Wednesday, December 31, 2008

As I Awake I'm Reminded That I'm.......

Tired of overcoming one addiction to find that I simply replaced it with another.
Wondering if I'm more misunderstood than understood.
Realizing that nothing is black and white.
Amazed as to how I wake up each day with a smile on my face despite my pain, my confusion, my sadness because I know my troubles are so small in comparison, and I long to reach that one child that so desperately needs someone to talk to.
Tired of searching for this thing called "balance," to only find it, and remain unsatisfied.
Wondering if my actions are truly self-destructive.
Hoping someday I'll find peace with Religion-Myself-God-and what it all truly means.
Trusting someone will see past this exterior.
Tired of holding anger towards past relationships to only find that I'm setting myself up for yet another that will leave me nothing but empty inside.
Wondering if I'm supposed to stop living for the moment because then what on earth am I living for.
Holding on to the promise that there is more to this thing called life and my "optimistic" attitude won't die in vain.
Scared I'm allowing so many of my dreams to die in the shadows.
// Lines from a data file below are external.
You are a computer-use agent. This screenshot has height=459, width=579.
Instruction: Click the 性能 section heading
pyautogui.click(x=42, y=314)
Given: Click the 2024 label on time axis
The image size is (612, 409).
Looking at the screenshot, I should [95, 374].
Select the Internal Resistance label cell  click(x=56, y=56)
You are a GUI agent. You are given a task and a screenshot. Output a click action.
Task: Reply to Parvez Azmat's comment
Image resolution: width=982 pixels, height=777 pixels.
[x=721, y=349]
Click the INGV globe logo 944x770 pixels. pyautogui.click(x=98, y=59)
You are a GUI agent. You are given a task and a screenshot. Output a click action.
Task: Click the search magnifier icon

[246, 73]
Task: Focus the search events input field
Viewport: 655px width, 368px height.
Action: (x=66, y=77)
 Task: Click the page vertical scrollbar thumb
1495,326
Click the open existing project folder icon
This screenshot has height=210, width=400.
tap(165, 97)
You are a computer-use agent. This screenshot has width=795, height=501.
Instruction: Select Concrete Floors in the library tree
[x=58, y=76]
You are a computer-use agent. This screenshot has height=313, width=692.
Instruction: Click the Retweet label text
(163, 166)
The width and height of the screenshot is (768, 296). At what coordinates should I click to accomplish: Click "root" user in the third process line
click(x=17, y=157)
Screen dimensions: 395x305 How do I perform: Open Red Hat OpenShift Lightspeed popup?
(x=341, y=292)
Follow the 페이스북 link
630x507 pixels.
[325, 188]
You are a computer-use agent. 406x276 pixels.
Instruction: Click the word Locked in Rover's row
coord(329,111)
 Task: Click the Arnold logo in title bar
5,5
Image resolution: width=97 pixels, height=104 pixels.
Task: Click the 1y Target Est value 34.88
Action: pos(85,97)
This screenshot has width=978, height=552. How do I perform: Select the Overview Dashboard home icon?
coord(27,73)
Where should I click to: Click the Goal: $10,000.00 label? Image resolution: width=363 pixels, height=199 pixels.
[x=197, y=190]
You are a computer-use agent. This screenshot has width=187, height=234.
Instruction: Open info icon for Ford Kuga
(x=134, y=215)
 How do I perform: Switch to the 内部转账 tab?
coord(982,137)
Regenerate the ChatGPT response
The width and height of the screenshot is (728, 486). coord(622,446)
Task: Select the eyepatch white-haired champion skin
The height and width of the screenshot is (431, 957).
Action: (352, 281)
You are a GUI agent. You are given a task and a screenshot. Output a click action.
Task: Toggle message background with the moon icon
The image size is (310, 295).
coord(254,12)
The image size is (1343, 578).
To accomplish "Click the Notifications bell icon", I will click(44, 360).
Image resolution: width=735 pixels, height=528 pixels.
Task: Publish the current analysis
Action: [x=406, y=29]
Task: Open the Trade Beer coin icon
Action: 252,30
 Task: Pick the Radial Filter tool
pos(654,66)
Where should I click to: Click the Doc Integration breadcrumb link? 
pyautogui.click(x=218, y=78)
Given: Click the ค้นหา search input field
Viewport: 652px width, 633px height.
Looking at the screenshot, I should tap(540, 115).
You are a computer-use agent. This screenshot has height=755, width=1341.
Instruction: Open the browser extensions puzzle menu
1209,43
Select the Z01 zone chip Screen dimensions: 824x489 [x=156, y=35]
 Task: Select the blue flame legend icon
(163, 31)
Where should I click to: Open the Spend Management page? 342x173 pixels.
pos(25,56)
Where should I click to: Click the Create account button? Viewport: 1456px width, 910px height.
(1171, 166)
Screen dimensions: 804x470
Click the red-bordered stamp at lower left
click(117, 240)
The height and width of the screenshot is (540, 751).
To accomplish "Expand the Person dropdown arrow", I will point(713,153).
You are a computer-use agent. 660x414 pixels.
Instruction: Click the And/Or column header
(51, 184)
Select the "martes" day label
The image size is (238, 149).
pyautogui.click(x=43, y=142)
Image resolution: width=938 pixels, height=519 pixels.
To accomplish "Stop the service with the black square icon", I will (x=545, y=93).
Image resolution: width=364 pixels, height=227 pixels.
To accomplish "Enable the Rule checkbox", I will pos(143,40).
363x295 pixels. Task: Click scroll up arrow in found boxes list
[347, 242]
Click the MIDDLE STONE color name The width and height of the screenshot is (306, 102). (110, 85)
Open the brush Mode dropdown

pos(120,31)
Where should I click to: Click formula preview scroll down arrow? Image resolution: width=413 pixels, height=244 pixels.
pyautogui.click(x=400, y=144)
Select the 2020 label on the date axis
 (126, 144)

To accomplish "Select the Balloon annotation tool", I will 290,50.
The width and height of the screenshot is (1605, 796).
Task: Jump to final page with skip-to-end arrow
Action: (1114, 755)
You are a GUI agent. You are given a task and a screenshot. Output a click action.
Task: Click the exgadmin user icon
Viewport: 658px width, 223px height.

Hoping that I'll find my way, learn to forgive, and truly move on.
Wondering how I can HATE and LOVE the same actions at the same time.
Disgusted that I give unworthy people multiple chances.
Confused as to why people think they can help me when they don't know me at all.
Angry that I allow myself to be sucked back in because so much of me craves what I hope it will be.
Hoping I haven't started playing the games I so very much despise.
Wondering if I'll ever get past this Instant Gratification I so very much long for and need.
And after all this contemplation and reflection, realizing these thoughts are so very beautiful to me.